Here I find hope and confidence that in a trial like this one the Lord would give a fresh and deeper and more faith-filled perspective on the truth that it really is better to be absent from the body and present with the Lord. It seems that there are some lessons that simply cannot be learned nearly as well in the abstract.
Can You Remember? challenges me to give thanks for the Lord’s good gifts and reminds me that even though I am charged with caring for my family, ultimately I am only caring for them on behalf of the Lord and with the gifts he provides. Meanwhile my wife is caring for me and our family with the grace God gives to her. That grace would not cease with my death or with her death. Sproul Jr. says, “as I face a future without the spiritual wisdom of my bride it is less important that I bank what I can still receive from her, and more important that I give thanks to God for all the wisdom He has bestowed over the years through her. Looking through the gift of her wisdom to the source of that wisdom makes it less likely that I will miss her wisdom while I miss her.” And he says, “it was the grace of God that gave us the blessed life of having Denise for a wife and mother. Losing her doesn’t mean losing that grace. It means remembering where it ultimately came from.”
He teaches me that though trials of this kind are deeply painful, they are times the Lord uses to teach us, to teach us lessons that will more and more conform us to the image of his Son.
Praying Friends reminds me of the importance of pursuing and celebrating friendship because “[t]hose who make friends with the world have only the world to pray for them. Those who love the saints, on the other hand, have those covered by the righteousness of Christ Himself praying on their behalf.” He causes me ask myself how much and how deeply I am investing in significant, spiritual friendships.
The Terminal, written in the days when there was still hope that the Lord might preserve Denise’s wife, teaches me that I need to be willing to lose my wife if this is what the Lord wills for us.
It is a good and proper thing that I should, and you as well if you are willing, pray that God would make Denise well, that He would allow us to grow old together. It is, however, a better thing to pray that I would be a faithful husband to my love, and a faithful father to the children He has blessed us with. It is less important that He believe me and my conviction, that the kingdom would be better with her here. It is more important that I believe Him and His promise that the gates of hell will not prevail (Matthew 16:18), and that He who has begun a good work in us will complete it until the day of Christ Jesus (Ephesians 6:10). This train is bound for glory.
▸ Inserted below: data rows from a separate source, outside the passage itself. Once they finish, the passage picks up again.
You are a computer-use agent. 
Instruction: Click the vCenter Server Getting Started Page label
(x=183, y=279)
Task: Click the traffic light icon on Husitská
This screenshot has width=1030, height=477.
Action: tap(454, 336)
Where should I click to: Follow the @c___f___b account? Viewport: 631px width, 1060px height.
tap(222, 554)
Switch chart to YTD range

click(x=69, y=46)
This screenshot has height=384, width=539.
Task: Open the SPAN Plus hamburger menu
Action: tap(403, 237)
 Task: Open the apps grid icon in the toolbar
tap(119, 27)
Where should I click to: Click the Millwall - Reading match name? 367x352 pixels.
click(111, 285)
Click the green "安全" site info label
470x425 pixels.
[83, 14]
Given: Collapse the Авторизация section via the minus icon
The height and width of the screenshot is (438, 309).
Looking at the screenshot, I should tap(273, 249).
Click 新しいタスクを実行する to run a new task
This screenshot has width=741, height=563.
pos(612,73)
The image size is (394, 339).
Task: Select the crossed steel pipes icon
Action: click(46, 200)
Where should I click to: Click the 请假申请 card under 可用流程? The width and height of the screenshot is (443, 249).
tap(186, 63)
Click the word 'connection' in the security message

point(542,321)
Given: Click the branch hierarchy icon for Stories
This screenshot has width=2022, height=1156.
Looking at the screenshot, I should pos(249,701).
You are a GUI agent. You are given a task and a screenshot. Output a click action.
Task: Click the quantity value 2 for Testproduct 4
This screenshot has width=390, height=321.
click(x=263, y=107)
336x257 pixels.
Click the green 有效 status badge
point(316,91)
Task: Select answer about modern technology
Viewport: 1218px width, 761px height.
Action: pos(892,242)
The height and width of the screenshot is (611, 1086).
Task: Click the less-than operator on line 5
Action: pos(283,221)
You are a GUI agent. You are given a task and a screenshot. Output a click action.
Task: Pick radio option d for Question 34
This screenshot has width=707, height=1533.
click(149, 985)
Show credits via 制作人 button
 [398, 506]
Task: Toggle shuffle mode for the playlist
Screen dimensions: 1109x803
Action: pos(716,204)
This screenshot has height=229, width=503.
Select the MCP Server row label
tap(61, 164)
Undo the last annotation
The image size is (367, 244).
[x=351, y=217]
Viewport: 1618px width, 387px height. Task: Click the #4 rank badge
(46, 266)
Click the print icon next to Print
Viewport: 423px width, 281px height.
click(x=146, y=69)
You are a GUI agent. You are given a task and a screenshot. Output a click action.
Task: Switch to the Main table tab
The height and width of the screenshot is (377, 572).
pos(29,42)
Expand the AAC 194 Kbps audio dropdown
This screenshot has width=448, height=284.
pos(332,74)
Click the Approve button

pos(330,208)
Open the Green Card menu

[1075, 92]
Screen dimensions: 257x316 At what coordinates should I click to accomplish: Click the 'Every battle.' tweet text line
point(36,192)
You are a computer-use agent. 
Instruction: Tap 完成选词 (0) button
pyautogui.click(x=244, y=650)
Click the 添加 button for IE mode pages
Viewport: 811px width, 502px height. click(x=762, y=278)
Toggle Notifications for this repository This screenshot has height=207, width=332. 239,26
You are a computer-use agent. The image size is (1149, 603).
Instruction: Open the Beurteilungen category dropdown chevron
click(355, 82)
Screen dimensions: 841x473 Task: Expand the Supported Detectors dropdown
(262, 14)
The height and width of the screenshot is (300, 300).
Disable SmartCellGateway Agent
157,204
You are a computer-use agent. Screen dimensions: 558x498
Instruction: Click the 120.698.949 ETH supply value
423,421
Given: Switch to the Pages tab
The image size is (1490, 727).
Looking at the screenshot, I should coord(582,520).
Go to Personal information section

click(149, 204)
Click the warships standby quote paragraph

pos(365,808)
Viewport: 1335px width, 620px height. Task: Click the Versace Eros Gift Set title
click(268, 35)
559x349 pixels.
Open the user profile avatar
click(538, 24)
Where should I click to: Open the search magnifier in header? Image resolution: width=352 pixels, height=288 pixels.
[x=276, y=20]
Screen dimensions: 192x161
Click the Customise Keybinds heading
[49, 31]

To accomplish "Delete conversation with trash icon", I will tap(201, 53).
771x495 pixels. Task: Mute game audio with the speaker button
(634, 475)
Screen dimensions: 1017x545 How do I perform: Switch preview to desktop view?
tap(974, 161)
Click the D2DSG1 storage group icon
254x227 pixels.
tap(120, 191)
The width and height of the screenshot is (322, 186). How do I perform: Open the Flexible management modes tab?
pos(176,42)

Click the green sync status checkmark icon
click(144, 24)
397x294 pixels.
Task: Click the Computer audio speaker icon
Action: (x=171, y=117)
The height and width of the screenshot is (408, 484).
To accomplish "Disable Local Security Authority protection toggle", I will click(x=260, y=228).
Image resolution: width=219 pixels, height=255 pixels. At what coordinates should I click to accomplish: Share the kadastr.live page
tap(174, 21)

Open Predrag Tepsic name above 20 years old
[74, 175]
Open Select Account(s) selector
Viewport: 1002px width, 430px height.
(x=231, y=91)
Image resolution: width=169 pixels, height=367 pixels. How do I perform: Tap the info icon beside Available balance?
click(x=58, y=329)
In these articles and others like them, I have learned so much and have had my faith stirred. And so I suppose I write today to express gratitude to Sproul Jr. that he has been willing to allow us into a difficult, wrenching time in his life. I write to express gratitude to the Lord that he has not only sustained my brother through it, but has led him and taught him and allowed him to teach us. And I write to ask you to consider reading some of these articles as well; I am sure they will be a blessing to you.